> Work order: Using the listing below, work out how many lines include the word "agent". Only the number is to be given.

> Material provided:
▼

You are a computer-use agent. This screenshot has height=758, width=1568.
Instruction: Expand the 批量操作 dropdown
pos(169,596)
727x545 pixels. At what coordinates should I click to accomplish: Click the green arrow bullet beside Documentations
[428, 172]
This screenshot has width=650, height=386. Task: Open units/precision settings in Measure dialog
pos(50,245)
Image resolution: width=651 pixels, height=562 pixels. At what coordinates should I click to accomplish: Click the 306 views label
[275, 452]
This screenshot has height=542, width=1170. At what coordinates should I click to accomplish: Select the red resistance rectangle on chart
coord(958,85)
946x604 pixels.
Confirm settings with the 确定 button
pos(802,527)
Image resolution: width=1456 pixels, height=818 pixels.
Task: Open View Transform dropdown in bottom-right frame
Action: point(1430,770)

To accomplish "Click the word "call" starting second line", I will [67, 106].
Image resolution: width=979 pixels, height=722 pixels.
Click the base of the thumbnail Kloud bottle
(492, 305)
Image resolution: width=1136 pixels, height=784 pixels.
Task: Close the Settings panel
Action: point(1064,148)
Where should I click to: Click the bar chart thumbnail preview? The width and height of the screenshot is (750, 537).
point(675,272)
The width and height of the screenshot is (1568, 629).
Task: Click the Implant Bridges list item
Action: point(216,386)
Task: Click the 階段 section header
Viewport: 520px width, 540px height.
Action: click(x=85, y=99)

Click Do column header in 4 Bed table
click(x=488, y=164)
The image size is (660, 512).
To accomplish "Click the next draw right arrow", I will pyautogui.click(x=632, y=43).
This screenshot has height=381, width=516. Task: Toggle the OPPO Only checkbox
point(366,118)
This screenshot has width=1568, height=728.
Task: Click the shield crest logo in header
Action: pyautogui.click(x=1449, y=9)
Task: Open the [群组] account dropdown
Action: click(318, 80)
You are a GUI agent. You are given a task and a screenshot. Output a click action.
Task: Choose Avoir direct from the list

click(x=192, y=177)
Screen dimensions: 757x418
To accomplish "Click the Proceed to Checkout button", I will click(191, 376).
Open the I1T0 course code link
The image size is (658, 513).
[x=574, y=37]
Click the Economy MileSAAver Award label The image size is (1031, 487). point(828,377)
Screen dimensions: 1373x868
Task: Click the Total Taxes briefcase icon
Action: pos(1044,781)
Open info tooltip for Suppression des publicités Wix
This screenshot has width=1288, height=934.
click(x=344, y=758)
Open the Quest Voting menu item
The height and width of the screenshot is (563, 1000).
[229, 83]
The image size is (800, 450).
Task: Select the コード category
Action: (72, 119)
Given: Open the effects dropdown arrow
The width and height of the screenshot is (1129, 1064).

▲

> Response for this exercise: 2